One opportunity involves how corporate budgets are planned and allocated. Six in 10 (61%) respondents say their security budget is a smaller part of a larger corporate expense, such as IT, and 19% say this amount is fixed and defined cyclically. More than a third of GISS respondents (37%) say the entire organization shares cybersecurity costs, but only 15% of organizations do it dynamically, according to how resources are deployed.
Increasing Board Awareness
Senior leaders are already worried about their security department's ability to protect their organization, and more than half (55%) of the GISS respondents say cybersecurity is coming under more scrutiny from above than ever before. Four in 10 (39%) organizations are putting cybersecurity on their board agendas quarterly, up from 29% in 2020.
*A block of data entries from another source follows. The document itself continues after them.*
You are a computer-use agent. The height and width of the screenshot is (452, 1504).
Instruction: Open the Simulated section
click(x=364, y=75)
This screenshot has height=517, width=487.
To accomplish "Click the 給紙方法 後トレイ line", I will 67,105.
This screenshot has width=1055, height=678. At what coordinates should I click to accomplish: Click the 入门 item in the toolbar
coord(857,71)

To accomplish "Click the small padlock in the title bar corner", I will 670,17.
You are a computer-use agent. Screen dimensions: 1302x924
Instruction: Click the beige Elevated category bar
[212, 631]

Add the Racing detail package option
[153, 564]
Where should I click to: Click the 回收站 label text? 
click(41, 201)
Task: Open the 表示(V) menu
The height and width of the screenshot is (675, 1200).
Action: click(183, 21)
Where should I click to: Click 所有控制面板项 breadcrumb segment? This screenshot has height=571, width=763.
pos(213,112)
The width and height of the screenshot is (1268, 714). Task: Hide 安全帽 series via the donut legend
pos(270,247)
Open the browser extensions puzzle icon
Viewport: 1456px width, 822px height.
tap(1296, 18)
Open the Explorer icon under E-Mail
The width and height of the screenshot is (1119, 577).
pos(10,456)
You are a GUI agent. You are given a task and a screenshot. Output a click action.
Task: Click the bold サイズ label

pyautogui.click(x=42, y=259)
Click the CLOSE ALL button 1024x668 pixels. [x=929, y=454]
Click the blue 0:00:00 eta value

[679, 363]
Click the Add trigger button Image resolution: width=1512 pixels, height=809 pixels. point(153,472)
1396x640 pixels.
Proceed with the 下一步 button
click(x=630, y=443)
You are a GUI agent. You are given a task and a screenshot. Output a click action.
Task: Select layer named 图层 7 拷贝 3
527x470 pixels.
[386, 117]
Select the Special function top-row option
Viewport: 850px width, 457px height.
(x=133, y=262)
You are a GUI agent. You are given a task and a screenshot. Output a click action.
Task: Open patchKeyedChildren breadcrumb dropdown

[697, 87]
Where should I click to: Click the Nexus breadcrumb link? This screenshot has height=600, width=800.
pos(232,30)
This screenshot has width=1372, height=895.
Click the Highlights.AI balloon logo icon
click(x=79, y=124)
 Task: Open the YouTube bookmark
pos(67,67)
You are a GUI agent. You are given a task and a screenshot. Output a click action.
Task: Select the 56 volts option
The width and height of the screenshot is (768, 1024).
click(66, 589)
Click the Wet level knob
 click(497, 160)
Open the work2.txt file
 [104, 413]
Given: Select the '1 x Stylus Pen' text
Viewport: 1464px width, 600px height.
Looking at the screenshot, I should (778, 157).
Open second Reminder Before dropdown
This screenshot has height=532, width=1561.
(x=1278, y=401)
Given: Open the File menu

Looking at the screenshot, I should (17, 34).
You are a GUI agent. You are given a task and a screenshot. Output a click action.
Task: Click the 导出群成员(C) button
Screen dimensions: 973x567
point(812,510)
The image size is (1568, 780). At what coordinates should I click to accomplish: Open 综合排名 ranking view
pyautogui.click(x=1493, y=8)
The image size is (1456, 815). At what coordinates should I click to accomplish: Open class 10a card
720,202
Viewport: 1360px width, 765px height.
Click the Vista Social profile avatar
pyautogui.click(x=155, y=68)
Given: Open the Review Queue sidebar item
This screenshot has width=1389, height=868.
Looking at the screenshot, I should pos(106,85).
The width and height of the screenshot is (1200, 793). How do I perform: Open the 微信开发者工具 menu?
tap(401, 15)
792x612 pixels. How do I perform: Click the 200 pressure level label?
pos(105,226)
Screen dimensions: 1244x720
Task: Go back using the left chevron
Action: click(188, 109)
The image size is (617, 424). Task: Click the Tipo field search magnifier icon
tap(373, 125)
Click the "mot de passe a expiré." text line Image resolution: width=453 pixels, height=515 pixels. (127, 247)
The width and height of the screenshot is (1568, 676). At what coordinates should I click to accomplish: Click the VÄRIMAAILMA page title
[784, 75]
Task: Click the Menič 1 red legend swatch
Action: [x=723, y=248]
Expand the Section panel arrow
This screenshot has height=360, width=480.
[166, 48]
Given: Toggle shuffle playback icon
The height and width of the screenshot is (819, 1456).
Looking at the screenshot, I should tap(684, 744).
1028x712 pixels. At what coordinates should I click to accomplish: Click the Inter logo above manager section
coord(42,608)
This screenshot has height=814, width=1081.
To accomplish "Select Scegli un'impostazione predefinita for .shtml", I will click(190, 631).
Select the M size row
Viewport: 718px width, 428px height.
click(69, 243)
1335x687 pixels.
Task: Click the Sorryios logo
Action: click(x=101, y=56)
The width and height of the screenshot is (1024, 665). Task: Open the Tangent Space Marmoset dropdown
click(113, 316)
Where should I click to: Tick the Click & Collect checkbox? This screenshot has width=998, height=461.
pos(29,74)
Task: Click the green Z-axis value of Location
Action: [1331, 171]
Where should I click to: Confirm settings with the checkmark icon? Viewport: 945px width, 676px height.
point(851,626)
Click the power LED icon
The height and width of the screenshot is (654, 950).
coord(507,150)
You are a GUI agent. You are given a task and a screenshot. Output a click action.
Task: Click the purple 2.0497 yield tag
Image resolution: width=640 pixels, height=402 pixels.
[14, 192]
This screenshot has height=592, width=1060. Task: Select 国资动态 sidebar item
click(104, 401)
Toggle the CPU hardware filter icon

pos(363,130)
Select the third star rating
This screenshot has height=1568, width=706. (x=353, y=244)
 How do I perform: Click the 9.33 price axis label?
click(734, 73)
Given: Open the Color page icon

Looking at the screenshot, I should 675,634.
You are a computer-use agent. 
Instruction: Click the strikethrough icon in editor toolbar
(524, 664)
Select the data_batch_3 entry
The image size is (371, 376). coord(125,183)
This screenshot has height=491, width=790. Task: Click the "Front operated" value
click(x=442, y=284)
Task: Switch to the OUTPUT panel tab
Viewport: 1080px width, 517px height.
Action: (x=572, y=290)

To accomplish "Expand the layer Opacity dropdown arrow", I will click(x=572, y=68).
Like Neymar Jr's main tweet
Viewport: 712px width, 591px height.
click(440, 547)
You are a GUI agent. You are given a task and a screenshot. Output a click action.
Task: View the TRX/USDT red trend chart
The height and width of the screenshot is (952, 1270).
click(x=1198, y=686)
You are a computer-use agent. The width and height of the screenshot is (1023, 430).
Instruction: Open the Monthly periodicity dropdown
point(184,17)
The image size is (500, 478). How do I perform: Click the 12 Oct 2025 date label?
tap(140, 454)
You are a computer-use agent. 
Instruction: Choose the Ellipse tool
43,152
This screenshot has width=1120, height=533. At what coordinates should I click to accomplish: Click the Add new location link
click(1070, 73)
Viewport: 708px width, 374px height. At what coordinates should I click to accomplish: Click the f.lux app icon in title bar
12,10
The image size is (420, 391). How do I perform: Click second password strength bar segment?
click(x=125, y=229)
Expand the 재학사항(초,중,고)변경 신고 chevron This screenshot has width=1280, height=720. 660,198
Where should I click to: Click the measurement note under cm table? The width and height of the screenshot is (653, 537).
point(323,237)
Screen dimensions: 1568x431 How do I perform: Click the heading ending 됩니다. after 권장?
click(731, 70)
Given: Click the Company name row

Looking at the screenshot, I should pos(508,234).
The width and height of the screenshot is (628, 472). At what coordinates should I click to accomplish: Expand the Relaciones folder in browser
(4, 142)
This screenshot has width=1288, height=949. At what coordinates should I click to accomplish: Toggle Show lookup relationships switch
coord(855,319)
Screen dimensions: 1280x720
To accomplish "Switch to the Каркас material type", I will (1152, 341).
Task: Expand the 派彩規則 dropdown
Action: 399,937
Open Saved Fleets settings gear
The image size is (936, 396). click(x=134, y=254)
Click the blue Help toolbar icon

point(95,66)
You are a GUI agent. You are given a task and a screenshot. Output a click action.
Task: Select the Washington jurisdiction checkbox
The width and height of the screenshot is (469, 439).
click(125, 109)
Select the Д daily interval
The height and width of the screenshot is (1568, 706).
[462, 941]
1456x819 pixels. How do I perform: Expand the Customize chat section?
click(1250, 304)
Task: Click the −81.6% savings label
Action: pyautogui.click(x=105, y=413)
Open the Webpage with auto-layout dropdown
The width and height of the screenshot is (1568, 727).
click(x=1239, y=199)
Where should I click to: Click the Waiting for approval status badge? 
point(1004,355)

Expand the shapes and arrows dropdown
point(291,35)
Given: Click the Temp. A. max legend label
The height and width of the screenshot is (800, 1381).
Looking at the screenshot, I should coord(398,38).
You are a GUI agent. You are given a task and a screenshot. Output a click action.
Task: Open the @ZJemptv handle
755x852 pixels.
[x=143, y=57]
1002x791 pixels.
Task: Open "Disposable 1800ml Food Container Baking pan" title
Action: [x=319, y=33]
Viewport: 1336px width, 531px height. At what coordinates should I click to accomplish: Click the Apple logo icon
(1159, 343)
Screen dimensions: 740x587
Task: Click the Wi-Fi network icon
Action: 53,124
Still, CISOs need to break down communication barriers by talking to boards in less technical language, and by becoming more commercially minded. Not even half of respondents (44%) are confident in their team's aptitude to speak the same language as their peers, and just 26% believe that upper management would use tech terms to describe the function. Only one out of four (25%) respondents thinks senior leaders would describe cybersecurity as a commercial concern.
Budgets Are Out of Sync
The EY report also sheds light on some major funding issues, suggesting that resource allocation toward cybersecurity was disproportionate. The companies surveyed had, on average, revenues of approximately $11 billion last year but spent an annual average of only $5.28 million, or 0.05% of the total, on cybersecurity.
The picture varies across sectors. At one extreme, in the highly regulated financial services and technology, media and entertainment, and telecommunications (TMT) sectors, the average GISS respondent spent an average of $9.43 million and $9.62 million, respectively, on cybersecurity last year. Energy companies spent an average of $2.17 million. Company size made a difference: The smallest businesses dedicated more of the budgets proportionally on cybersecurity than their larger counterparts.
Many CISOs have met the present security challenge and can prove that their role is growing more strategically important every year. However, they ought to zero in on the traits of cybersecurity where many have been weaker in the past. Specifically, they should seek to bolster stakeholder engagement, ensure their efforts align with core business goals and objectives, and assess their business partners' satisfaction with the performance and delivery of security services.
CISOs know the principle of "shifting left," or bringing cybersecurity into the transformation and product development life cycle earlier on. One challenge here is that the spectrum of skills needed in today's CISO role is expanding in several directions simultaneously. Today, no "standard" cybersecurity profile exists. CISOs need people with advanced technical skills and the ability to forge interdepartmental relationships. In terms of relationship-building, CISOs must ensure their staff have greater exposure to marketing, innovation, and other relevant business units.